4. Collagen-Boosting Foods
Collagen is one of the major constituents of your skin. This protein is present everywhere in your body – connective tissues, ligaments, tendons, and skin.

Collagen is the protein that gives structure and suppleness to your skin. Along with elastin, collagen helps your skin stretch. You can boost the collagen levels in your body with these foods:

Bone broth
Chicken
Shellfish and fish
Citrus fruits
Leafy greens
Cashews
Beans
Tomatoes
Bell peppers
5. Food Rich In Vitamins A, C, And E
Vitamin C is an antioxidant that is crucial for reducing excessive production of keratinocytes . Along with other antioxidants, vitamin C is said to improve skin hydration and reduce dryness .

Vitamin E enhances the antioxidant protection of the skin, prevents oxidative stress, and promotes wound healing . Vitamin A helps to maintain the integrity of your skin .

Consume the following foods to include these vitamins in your diet:

Cod liver
Eggs
Yellow and orange fruits and vegetables
Nuts
Vegetable oils
Brussels sprouts
Broccoli
Citrus fruits
6. Drink Plenty Of Water
It is important to keep your body replenished and hydrated. Otherwise, it may cause skin dryness and dehydration. Apart from drinking water, you may also consume water rich fruits and vegetables that can keep you hydrated, such as:

Cucumbers
Broccoli
Tomatoes
Apples
Oranges
Spinach
You may squeeze some lemon in water and drink it. Or you may drink green tea to increase your water consumption.

7. Zinc-rich Foods
Zinc naturally occurs in your skin layers. The deficiency of zinc can affect skin health and the wound healing process. Zinc deficiency can also aggravate skin inflammation . Hence, consuming foods rich in zinc is crucial for maintaining overall skin health. Include these foods in your diet:

Nuts
Legumes
Dairy
Eggs
Shellfish
Whole grains
Meat
8. Protein-rich Foods
Lack of protein in your body can affect your skin in many ways.

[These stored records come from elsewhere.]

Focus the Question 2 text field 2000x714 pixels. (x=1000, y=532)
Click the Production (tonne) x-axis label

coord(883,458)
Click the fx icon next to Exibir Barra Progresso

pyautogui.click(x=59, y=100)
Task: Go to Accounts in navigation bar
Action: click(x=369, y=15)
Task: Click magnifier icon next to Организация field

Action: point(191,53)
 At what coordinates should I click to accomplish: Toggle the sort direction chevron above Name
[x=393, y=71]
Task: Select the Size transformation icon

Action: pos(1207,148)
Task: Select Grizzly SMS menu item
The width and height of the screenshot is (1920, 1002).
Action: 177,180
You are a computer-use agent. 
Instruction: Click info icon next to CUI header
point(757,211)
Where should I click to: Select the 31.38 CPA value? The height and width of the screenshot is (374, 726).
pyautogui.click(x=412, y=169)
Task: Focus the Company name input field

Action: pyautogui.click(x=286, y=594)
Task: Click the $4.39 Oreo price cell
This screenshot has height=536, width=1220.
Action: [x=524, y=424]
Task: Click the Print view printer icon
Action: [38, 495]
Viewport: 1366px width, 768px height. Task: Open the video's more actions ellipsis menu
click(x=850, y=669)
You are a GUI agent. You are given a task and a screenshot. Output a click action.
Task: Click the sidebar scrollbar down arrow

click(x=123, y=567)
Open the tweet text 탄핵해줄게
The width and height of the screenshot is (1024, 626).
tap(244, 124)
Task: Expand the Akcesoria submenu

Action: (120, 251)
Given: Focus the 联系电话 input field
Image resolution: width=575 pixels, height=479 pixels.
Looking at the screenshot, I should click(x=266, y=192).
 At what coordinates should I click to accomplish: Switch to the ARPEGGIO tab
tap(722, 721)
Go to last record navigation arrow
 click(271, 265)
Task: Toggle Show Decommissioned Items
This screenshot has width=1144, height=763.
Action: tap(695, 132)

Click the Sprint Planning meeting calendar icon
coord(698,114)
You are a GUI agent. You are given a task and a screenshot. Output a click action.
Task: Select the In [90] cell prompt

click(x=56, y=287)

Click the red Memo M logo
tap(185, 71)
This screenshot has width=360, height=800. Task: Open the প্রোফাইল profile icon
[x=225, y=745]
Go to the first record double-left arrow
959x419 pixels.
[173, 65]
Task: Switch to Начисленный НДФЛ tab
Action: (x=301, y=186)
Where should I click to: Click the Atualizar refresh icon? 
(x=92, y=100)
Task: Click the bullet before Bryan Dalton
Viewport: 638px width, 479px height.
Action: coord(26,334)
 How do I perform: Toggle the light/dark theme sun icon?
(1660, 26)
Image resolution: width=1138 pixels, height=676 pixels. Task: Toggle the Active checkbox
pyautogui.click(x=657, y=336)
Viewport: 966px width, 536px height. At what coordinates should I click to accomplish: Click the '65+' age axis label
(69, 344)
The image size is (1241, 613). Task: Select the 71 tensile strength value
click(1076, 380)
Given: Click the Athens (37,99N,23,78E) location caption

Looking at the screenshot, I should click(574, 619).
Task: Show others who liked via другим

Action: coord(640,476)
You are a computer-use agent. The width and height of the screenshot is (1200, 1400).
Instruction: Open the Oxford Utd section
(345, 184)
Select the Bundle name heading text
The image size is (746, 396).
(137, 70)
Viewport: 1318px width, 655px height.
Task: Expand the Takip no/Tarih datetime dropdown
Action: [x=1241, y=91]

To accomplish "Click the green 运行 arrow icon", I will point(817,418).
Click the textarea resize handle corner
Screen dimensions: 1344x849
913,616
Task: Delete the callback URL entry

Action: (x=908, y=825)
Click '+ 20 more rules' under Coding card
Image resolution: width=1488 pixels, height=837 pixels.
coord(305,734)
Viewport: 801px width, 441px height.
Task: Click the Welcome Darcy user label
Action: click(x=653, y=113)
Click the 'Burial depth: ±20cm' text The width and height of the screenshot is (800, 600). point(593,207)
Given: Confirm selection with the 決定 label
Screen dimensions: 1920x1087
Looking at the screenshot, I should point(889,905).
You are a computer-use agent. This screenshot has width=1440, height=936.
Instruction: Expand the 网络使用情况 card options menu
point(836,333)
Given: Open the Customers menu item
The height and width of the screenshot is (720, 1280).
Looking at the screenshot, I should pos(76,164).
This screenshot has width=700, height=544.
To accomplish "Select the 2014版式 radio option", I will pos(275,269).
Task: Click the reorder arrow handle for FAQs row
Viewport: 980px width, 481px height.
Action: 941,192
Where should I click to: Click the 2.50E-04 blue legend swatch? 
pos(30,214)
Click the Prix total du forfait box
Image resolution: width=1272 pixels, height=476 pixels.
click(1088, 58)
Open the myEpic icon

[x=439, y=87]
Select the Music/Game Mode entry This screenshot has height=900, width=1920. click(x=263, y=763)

Protein-rich foods include:

Meat
Poultry
Eggs
Fish
Tofu and soy protein
Legumes and beans
Nuts
All these essential nutrients may not directly affect the appearance of stretch marks, but they will keep your skin healthy. Healthy skin is important to reduce the appearance of stretch marks and prevent them.

Moreover, maintaining a healthy diet will also help you maintain a healthy weight, and your skin will not stretch unnecessarily. This is applicable for both pregnant women and those who tend to gain weight.

Other Ways To Prevent Stretch Marks:

Exercise Regularly: This will help you maintain a healthy weight. Exercising under the supervision of an instructor will also help you lose weight/gain muscles gradually, without pressurizing your skin.
Avoid Sun Damage: UV rays may damage the collagen and pigment the stretch marks and worsen them (if they are new ones). Apply sunscreen and avoid tanning beds.
Keep The Area Moisturized: This helps improve the hydration levels of the skin and reduce the appearance of stretch marks.
Stretch marks fade away with time. You may not be able to prevent them all, but you can reduce their intensity and prevent them from worsening. If nothing is working out, talk to your doctor to find the best treatment option for stretch marks.